Full Throttle(8)
“Mmm,” she murmured, and because he took her at her word—and also because he knew drunk, he’d lived drunk, and one look told him Penni DePaul was not drunk—there was nothing to stop him from lifting his hand to her soft, warm breast. Nothing to stop him from running his thumb over the crest until her little nipple hardened. He started to whisper her name, but in that instant his earlier prophecy came true. He forgot what to call her. Poised on the tip of his tongue was…Patti…
He jerked back and let his head fall against the door. It landed with a muted thud.
I can’t do this. Regardless of what Ozzie and Steady claimed to the contrary, it was too soon. The memories of his murdered wife were still clearly written across his mind like chalk on a blackboard, and without the hooch to use as an eraser, he couldn’t escape them.
“Dan?” Penni’s voice was husky. “Is there…are you okay?”
Ha! Okay? No. He wasn’t okay. In fact, he’d probably never be okay again…
He glanced down at the lovely little Secret Service agent. Her smile was soft and hesitant, yet warm…like a low winter sun rising over Lake St. Clair on the east side of Detroit. It made his stomach flip. Hell’s bells, she deserved more than this, better than him. He told her as much.
A little crease formed between her sleek, arching eyebrows. “What do you mean?”
“I’m not worth your time,” he elaborated. “I’m still too fucked up.”
“Fucked up about what?” Her big brown eyes were curious…kind. And it was her eyes that’d been doing a number on him since the moment they met, when it was blammo! Instant connection. He’d never felt anything like it. Not even with Patti. And, yeah, that made it so much worse.
“You don’t know?” How could she not? He thought the word widower was stamped across his forehead right beneath the word alcoholic.
“No.” She shook her head, her eyes softening further, melting into him. Melting him.
She really didn’t know. And it was a relief, in a way. He hated being pitied. On the other hand, it was that much more embarrassing to be standing here, a real-life walking, talking erectile dysfunction commercial.
The thought God, I need a drink was immediately followed up by One day at a time. And that was progress, he supposed.
“It’s just…I’ve been dealing with some personal stuff recently.” And how lame did that sound? Personal stuff? Jesus.
“And you can’t forget about it?” The way she smashed the words together until they sounded like fuhgeddaboudit broadcasted her hometown more loudly than an NYC police siren. “Just for one night?” She nudged her hips against his, and his deflated erection took notice, twitching with renewed interest. Praise be to heaven, perhaps he wasn’t on the shortlist for Viagra after all.
“I wanna forget about it,” he admitted, as much to himself as to her. He wanted to forget about it so he could move on, do his duty by his teammates, do right by his country. Maybe then he could begin to make up for…everything. Get over the “toxic shame,” as his sponsor called it. That feeling that he was a mistake instead of having made a mistake. “But, I—”
“You should know I never do this,” she interrupted him. “You probably don’t believe me. I mean, we’ve only known each other for three days and here I am trying to jump your bones.” She pulled a face. “But the truth is, I’ve felt a…I guess you’d call it a connection…ever since the moment we met.” So it wasn’t just him. That was encouraging. Or terrifying. He couldn’t decide which. “All right already. That sounds stupid, doesn’t it?”

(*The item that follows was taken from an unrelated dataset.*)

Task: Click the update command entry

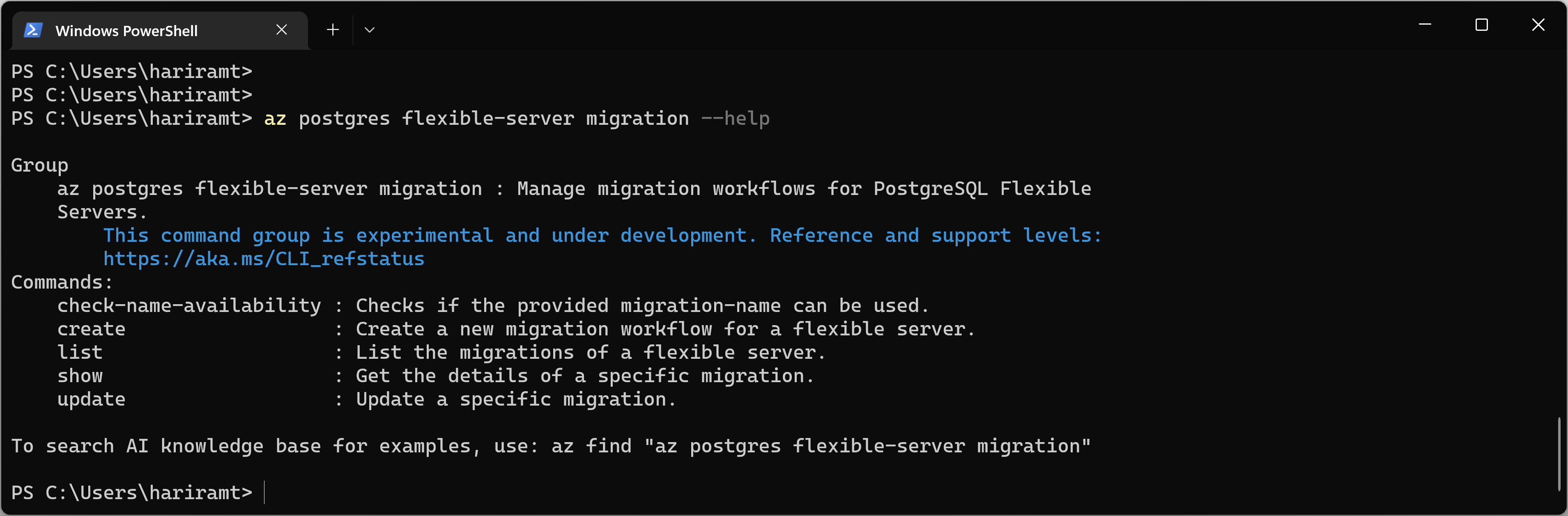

He thought about telling her yeah, that’s stupid. There’s no such thing as love at first sight. But what they had going here? Lust? Well, that was a horse of a different color. And although he couldn’t help but feel disloyal to his wife, to her memory, to the love they’d shared, he also couldn’t shake the words he’d heard at his last AA meeting. It’s okay to look back. Just don’t stare…
By God, he’d been staring for nearly two years now. So, was it finally time to peel his eyes away from the past and take a glance into the future? Were Ozzie and Steady right? Could he, should he, begin to move on? “It doesn’t sound stupid,” he finally admitted. “I felt it, too.”
Her eyes rounded. “Really? I thought it was just me. Because recently I decided I’m too career-oriented, that I’ve been letting the job become my life. And I can’t help but wonder if some of my best years are behind me. I mean, I’m thirty-three.” The way she said it, it might as well have been one-hundred-and-three. And what was with thirty-three and personal epiphanies, anyway? First Steady. Now Penni? “Which makes me afraid that if I don’t start taking advantage of opportunities for real human connection, I’ll have blown any chance I have at a future with someone.